To the extent that this bleeds into actual partisan politics and activism, it’s a function of ideological alignment: We have one group of people who believe that the status quo is reflective of excellence (see, nearly every founder and investor in tech who believes white male domination of the industry is a function of innate ability and not self-reinforcing screening mechanisms like “culture fit”) and another group who believe that the status quo is capable of producing excellence but also produces mediocrity and sometimes harm and is often determined by the whims of people whose success has little to do with their abilities.
You can probably guess who lines up where.

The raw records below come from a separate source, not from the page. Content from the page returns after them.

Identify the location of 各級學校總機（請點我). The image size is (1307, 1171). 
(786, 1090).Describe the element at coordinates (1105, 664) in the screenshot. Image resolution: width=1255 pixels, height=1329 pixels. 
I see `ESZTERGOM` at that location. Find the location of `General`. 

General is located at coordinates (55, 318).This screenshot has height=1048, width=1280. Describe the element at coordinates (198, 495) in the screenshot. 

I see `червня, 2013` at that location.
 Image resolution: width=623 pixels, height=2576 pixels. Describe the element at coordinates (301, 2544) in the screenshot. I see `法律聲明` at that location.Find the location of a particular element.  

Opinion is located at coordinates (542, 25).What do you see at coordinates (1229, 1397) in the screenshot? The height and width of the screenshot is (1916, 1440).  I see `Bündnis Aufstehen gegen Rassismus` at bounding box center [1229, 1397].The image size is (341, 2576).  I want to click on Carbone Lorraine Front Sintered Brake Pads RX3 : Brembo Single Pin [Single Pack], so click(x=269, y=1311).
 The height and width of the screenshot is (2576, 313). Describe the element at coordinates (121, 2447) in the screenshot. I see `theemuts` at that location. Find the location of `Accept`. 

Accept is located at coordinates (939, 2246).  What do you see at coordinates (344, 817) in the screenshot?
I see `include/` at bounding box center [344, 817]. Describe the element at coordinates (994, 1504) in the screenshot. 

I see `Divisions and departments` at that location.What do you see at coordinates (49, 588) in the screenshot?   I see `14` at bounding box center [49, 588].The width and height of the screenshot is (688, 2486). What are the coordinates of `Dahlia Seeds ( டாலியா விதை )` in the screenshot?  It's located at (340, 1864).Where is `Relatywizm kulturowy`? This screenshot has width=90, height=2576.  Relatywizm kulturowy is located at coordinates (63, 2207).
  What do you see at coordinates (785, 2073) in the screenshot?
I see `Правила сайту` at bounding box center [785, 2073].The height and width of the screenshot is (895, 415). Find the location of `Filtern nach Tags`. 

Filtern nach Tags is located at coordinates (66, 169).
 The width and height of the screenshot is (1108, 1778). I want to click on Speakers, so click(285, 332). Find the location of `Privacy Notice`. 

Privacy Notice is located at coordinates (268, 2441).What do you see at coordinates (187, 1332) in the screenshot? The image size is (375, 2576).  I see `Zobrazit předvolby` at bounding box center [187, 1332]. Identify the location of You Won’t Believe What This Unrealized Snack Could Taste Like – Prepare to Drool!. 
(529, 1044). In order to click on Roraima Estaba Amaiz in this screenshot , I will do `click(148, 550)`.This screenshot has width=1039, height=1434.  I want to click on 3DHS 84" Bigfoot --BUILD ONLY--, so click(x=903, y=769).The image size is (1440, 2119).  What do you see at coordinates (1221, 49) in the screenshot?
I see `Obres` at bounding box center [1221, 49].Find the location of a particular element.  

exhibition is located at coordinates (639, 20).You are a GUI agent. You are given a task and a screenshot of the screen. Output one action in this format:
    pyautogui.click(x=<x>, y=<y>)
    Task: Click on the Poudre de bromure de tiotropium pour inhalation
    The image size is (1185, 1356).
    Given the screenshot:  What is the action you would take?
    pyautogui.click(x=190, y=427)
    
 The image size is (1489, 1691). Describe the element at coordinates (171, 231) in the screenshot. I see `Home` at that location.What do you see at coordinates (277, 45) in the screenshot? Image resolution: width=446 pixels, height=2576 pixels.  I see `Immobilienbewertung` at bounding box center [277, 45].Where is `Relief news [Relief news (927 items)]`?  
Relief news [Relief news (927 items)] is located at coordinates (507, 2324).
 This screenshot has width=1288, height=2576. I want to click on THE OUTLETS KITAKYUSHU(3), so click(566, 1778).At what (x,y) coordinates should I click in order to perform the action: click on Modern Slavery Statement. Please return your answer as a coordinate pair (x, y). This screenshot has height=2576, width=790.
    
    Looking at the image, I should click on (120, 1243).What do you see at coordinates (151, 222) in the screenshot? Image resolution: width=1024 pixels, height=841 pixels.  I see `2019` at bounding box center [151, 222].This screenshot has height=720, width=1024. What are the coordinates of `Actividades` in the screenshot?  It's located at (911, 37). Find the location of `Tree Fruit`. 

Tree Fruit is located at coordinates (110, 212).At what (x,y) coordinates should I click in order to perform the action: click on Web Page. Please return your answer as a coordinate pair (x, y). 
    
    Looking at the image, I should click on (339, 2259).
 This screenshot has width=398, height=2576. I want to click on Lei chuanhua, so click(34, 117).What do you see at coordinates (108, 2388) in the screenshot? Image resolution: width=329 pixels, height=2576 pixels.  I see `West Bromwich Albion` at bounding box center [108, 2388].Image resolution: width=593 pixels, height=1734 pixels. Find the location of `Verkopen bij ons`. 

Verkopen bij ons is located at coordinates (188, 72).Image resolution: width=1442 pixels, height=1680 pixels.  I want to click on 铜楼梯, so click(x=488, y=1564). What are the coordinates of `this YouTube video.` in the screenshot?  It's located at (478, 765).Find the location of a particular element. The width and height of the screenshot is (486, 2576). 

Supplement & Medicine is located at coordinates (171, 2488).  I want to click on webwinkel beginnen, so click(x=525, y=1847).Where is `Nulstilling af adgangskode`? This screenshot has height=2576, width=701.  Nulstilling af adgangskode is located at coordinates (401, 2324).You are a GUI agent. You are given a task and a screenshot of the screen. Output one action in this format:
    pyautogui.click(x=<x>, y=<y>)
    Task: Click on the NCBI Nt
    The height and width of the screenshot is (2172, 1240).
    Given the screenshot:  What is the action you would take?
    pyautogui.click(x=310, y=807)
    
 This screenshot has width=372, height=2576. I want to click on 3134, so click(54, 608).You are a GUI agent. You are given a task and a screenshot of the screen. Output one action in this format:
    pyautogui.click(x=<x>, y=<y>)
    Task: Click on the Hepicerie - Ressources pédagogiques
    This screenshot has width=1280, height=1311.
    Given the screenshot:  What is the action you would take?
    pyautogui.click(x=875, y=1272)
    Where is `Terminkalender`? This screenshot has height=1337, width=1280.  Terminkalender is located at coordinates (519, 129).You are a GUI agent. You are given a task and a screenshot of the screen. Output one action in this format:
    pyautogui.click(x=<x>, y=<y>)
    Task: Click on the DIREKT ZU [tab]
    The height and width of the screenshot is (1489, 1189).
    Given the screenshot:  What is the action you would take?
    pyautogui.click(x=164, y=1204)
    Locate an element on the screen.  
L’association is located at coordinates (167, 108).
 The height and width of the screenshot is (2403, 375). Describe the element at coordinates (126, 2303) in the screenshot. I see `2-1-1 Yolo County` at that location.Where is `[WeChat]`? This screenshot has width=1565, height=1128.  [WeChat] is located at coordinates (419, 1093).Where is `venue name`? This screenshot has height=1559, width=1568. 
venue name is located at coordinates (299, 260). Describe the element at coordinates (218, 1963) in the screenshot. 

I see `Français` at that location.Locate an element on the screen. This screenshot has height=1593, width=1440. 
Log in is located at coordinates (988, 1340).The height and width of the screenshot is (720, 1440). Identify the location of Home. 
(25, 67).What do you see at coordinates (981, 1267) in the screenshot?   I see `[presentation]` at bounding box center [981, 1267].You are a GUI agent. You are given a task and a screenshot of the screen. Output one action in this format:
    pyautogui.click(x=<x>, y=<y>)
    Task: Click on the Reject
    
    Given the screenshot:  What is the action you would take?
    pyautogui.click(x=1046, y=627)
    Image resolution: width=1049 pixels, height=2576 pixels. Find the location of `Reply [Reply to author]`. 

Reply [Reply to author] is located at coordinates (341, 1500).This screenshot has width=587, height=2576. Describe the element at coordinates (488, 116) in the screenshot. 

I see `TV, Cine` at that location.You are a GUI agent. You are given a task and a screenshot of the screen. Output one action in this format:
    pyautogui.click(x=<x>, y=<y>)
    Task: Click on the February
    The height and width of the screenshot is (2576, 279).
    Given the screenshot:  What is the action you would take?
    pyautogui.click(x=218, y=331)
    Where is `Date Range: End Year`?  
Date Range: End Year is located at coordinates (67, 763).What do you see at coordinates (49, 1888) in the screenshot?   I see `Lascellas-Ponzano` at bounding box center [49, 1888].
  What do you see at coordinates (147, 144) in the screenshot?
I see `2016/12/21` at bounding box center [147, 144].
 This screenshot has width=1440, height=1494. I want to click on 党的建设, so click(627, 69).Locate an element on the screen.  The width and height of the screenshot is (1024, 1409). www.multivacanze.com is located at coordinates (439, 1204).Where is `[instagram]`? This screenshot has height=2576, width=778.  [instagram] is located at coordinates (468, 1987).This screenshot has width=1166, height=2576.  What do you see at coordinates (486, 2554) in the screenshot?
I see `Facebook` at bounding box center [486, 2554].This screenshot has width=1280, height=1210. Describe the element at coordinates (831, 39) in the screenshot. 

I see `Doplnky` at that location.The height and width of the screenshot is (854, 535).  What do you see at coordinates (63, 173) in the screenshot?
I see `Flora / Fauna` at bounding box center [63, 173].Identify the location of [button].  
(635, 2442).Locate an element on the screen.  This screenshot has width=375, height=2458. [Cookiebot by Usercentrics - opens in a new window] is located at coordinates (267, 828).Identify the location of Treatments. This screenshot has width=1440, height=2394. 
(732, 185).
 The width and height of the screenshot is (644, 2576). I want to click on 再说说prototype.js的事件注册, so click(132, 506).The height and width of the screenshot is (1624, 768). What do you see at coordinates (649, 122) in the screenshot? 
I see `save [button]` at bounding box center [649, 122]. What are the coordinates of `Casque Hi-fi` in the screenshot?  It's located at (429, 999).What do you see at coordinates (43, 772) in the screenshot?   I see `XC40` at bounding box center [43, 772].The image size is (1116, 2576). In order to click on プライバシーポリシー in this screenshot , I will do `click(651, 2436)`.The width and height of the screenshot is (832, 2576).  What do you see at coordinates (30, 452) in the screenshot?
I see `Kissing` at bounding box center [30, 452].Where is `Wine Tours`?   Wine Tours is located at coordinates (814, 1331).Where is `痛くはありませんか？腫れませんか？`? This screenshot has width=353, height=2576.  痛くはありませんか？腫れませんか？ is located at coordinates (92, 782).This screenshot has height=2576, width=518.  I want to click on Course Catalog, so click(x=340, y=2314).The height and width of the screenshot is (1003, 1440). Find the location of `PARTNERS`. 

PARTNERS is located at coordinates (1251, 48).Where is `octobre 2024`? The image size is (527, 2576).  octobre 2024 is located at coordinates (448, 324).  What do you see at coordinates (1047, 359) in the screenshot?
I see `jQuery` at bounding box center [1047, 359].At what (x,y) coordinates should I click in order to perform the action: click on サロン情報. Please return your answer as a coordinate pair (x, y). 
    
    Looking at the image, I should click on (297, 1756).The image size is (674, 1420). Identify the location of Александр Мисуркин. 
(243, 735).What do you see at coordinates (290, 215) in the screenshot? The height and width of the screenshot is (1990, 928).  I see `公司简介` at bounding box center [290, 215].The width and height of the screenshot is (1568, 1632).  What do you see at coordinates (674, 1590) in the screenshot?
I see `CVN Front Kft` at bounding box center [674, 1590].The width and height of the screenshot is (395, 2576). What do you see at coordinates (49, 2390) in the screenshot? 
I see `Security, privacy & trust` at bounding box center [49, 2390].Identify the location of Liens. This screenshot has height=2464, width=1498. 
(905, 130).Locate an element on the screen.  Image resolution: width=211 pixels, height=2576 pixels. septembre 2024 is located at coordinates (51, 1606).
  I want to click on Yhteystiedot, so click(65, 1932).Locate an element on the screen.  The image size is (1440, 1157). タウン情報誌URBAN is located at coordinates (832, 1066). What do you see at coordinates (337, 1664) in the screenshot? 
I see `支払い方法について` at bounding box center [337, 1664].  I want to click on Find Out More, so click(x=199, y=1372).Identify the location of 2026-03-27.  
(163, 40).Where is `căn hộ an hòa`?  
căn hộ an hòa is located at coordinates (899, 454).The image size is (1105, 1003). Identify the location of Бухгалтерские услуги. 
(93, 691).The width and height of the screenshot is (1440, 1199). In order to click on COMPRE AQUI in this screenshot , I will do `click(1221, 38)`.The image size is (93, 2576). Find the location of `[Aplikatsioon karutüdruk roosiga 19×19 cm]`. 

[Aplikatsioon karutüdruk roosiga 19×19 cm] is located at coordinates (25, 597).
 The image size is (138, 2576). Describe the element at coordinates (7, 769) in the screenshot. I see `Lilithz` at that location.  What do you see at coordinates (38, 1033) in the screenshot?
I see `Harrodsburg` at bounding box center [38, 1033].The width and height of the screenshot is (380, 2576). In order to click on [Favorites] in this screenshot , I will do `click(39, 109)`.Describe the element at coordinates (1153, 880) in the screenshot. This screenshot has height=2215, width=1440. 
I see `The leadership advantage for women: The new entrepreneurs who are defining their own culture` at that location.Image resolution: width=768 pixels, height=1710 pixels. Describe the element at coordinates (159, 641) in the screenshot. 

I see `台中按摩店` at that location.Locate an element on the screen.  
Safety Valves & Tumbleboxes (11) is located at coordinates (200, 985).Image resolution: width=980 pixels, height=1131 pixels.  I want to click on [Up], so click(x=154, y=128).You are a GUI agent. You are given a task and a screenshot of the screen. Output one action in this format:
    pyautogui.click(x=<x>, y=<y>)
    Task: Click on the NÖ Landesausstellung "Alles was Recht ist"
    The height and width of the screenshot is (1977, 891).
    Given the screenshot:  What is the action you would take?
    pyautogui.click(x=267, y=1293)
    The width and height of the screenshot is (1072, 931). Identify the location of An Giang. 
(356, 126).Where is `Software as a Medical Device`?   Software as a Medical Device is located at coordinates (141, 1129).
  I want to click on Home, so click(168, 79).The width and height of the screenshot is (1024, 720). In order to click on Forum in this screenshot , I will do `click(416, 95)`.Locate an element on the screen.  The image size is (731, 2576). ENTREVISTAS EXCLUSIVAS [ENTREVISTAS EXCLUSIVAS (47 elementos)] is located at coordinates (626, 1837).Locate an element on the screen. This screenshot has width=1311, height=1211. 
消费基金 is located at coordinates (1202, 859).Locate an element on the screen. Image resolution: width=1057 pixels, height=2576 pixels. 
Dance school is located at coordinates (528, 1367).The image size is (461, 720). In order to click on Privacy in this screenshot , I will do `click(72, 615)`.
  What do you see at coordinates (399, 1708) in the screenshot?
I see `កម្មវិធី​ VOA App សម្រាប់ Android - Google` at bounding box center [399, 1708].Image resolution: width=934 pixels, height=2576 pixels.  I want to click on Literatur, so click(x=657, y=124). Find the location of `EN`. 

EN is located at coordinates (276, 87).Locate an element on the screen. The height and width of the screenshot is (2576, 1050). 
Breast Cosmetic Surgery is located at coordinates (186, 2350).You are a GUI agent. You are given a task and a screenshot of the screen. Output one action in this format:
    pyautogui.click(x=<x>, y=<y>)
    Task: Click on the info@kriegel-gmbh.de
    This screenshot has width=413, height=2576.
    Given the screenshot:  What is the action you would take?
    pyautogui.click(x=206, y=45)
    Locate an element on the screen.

Recurring disclosure feature: I dislike infantilizing employees, and I also dislike infantilizing readers. Nick Denton and I used to have a recurring argument about how much context a reader needed in a post and this resulted in Nick insisting that literally every proper noun be prefaced with the person’s title or significance. Which is sometimes reasonable, but I nearly lost it when I had to correct “George W. Bush” to “President of the United States George W. Bush.” So apologies if you sometimes have to google some names in My New Band Is. I’m liberating myself from the context absolutists.